Everything technology wants to control but can’t.
We like having everything under control, but at the same time, we want life to surprise us. There are algorithms to predict the weather, traffic jams, even love. Algorithms that compose music, that paint pictures like those of Rembrandt. Some create fake news and others predict who we will vote for.
As we continue giving over power to machines, we become more and more worried about all the things that escape their control. Why couldn’t algorithms predict the greatest global pandemic? What aspects of our lives will be invaded by artificial intelligence after coronavirus?

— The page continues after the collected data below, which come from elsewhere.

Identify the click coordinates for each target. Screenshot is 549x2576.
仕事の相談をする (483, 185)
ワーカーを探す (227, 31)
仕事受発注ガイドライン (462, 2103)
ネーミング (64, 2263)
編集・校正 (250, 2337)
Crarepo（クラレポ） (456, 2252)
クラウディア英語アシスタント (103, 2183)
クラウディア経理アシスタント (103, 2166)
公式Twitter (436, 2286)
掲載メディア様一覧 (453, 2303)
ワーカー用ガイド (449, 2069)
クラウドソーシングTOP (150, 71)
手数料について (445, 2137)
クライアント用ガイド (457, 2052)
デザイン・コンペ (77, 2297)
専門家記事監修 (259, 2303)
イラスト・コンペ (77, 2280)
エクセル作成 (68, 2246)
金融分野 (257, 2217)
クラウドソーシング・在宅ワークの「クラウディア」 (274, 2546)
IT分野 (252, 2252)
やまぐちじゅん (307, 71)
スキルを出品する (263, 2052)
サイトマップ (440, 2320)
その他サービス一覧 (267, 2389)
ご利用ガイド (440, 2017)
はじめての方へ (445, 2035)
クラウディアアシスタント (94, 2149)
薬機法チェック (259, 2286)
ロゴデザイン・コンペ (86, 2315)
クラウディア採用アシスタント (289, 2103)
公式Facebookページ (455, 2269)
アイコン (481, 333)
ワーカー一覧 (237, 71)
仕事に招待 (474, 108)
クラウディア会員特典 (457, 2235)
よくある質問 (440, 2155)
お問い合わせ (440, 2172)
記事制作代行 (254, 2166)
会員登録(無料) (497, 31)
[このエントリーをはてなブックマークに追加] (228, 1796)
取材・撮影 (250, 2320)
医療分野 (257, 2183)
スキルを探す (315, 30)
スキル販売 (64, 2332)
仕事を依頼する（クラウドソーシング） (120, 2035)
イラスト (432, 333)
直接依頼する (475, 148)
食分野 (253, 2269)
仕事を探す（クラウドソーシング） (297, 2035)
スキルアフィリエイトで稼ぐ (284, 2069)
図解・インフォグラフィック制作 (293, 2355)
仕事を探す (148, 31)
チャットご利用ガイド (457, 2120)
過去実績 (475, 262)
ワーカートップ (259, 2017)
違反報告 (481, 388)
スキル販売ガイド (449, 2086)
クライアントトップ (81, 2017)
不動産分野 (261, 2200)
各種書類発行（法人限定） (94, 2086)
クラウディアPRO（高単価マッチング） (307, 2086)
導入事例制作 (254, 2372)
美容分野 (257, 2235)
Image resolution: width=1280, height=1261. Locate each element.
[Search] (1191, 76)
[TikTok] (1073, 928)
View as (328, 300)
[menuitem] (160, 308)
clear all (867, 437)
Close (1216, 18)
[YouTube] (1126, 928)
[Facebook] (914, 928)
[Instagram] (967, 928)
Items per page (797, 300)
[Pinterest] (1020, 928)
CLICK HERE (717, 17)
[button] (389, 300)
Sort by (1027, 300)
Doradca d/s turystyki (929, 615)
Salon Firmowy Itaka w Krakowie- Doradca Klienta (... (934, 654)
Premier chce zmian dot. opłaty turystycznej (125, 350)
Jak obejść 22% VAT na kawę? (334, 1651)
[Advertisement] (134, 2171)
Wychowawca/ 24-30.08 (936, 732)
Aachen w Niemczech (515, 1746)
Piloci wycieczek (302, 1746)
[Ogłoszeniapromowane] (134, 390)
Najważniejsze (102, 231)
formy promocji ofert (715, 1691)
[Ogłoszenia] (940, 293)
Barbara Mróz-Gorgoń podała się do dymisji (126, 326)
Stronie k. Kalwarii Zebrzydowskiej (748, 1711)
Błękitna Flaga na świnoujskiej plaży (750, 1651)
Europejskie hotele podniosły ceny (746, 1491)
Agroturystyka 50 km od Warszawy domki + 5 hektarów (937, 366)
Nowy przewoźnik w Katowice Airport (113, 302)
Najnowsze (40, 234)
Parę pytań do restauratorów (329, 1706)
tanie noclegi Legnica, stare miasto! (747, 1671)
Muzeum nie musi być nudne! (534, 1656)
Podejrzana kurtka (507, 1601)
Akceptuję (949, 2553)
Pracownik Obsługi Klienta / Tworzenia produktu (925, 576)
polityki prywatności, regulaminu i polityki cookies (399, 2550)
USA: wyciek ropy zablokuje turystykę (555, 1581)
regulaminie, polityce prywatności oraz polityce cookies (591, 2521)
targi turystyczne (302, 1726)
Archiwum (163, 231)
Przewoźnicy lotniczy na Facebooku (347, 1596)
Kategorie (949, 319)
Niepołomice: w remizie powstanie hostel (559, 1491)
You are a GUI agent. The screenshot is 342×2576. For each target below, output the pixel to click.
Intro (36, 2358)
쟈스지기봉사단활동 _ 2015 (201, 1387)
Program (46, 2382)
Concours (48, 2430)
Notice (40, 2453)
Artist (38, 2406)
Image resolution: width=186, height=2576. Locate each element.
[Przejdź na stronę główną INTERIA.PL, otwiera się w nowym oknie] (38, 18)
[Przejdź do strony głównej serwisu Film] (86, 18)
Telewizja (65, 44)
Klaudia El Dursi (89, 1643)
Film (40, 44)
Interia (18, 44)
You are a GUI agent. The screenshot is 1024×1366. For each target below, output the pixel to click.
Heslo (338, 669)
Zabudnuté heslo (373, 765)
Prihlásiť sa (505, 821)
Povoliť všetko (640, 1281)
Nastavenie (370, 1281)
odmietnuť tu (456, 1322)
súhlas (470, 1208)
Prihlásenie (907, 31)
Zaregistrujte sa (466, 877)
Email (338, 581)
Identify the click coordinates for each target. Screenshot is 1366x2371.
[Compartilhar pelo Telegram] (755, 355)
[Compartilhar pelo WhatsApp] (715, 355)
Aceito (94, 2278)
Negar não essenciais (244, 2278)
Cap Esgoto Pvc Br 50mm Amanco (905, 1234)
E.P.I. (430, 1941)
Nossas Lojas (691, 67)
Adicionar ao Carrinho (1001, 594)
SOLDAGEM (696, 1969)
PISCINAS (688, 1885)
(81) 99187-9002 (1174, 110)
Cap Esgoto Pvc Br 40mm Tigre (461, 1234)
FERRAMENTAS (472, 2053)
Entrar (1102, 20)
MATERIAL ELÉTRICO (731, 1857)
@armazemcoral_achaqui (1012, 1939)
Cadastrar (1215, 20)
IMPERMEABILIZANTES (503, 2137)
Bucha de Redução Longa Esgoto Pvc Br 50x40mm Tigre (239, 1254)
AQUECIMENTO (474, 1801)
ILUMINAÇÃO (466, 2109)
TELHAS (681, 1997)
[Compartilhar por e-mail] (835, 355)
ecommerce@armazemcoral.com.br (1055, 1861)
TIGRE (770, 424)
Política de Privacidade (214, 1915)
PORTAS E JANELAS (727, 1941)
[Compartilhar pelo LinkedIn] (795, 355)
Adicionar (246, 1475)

How much of what surrounds us will still be unforeseeable?
With humor and a critical spirit, journalist Marta García Aller submerges us in a fascinating search for what it means to be human in an uncertain world dominated by machines. The result is an indispensable book where all sorts of witnesses to the unexpected make their appearance, from mathematicians, epidemiologists, and geneticists to linguists, lawyers, and engineers. There is a three-year-old girl, successful businesspeople, a Tinder fan, neurologists, humorists, and even the occasional robot.
Facts, like oracles, can’t always be trusted, and we often attribute more power to them than they really have, but their successes and failures determine our future.
Love, pandemics, health, humor, lies, stupidity… Marta García Aller goes back to the future to look for the human factor in the algorithmic era.